Dato Laghidze, a PhD student at Ilia State University’s Doctoral Program in Social and Cultural Anthropology, participated in the Global Humanity Mobility Conference held from 24 to 26 October 2024 in Seoul, South Korea.
Dato Laghidze Participated in the symposium Aspirational Infrastructure Research: Mobilities, Airports, Place (AIR-MAP) organised by the International Institute of Asian Studies at Leiden University. He presented a paper about the Kutaisi Airport: Migration, Infrastructure and Development.
The Global Mobility Humanity Conference studies the future of mobility, aspiration, and affect in a Global Context. The conference explores topics such as Airports and Aspirations beyond the global north, movement and aesthetics, migration, labour, and justice.

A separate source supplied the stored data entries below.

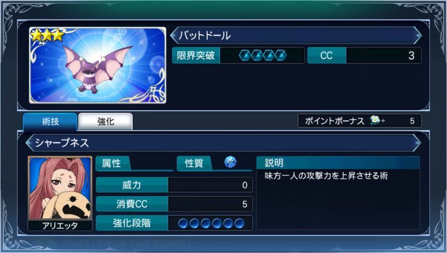The height and width of the screenshot is (253, 447).
Task: Click right arrow of バットドール title bar
Action: pos(417,36)
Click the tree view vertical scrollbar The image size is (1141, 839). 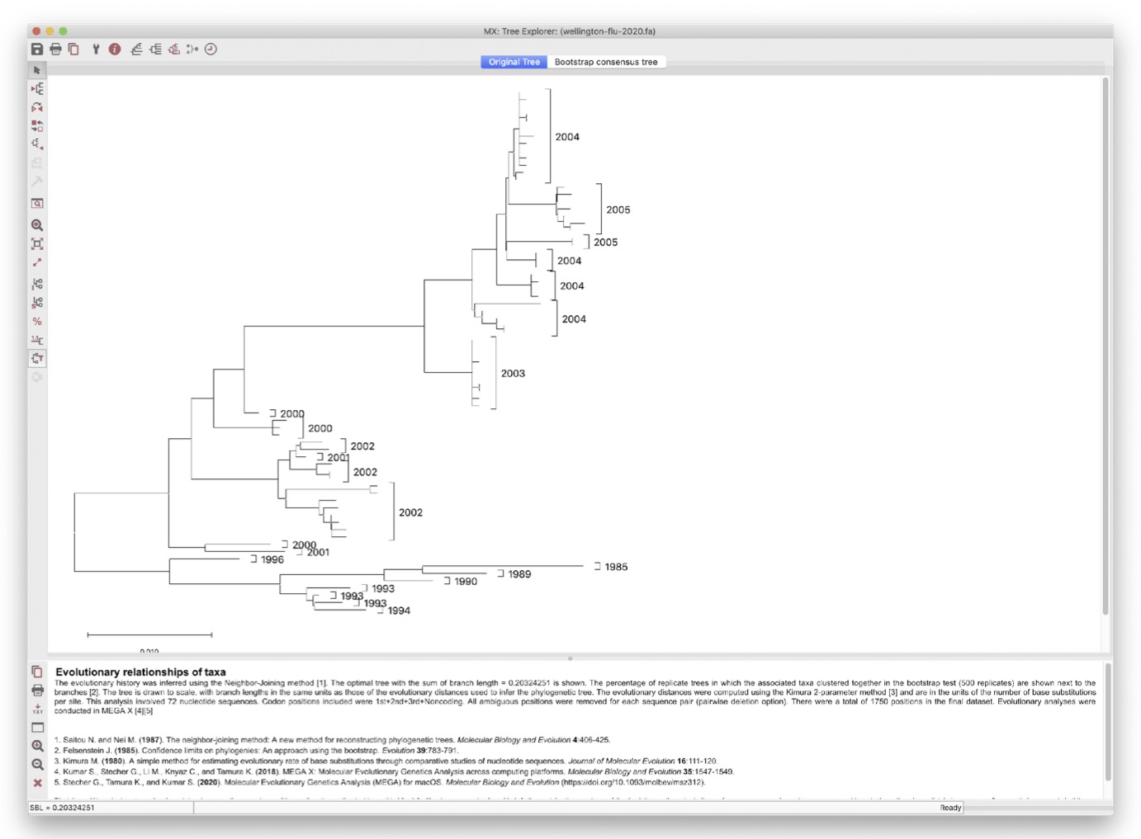[1105, 346]
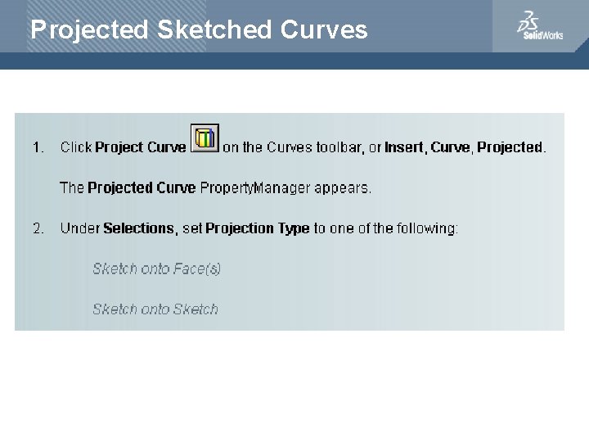Click the phrase 'on the Curves toolbar'
Image resolution: width=589 pixels, height=442 pixels.
(x=293, y=147)
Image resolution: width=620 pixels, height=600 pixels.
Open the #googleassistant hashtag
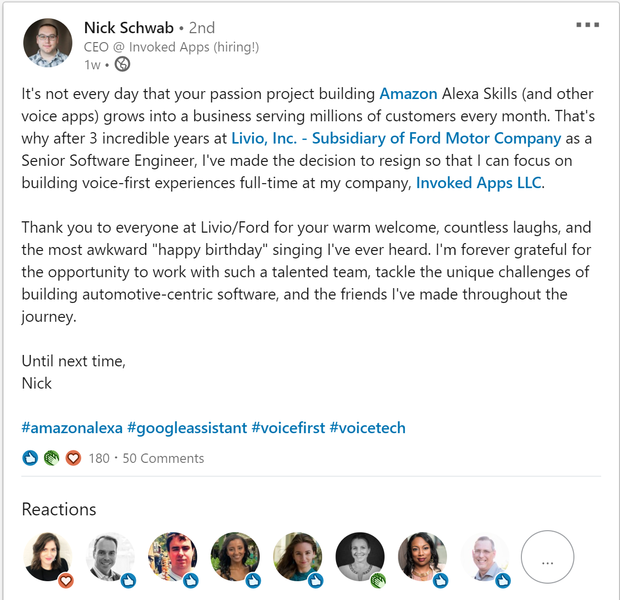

Panel: Airports and Aspiration Beyond the Global North (AIR-MAP)
Panel Description:
Recent decades have witnessed a burgeoning of research examining air travel, airport spaces, and the affective experience of aviation (e.g., Adey 2010; Adey, Budd, and Hubbard 2007; Cwerner 2009; Elliott and Radford 2015). This emerged in tandem with the broader intellectual shift toward questions of multi-scalar (im)mobilities (Sheller and Urry 2006). Within these literatures, airports have been conceptualized in a variety of ways—from enclosed micro-cities unto themselves to symbolic interfaces between different scalar territories (e.g., the nation, the region), from entry points into the rest of the world to nodes in an exclusionary network of the hyper-mobile elite. Yet much of this work remains tethered to prominent airports of wealthy global cities. Moreover, such work is often conducted by researchers and institutions based in the Global North. However, “peripheral” parts of Asia, Africa, and South America have increasingly pursued airport mega-projects, often within the funding and planning regimes dictated by wealthier countries. AIR-MAP seeks to redress these imbalances by shifting attention towards ambitious airport developments across the Global South, and by exploring the theoretical remit of aspiration and futurity in broader debates on affect and mobilities beyond the Global North.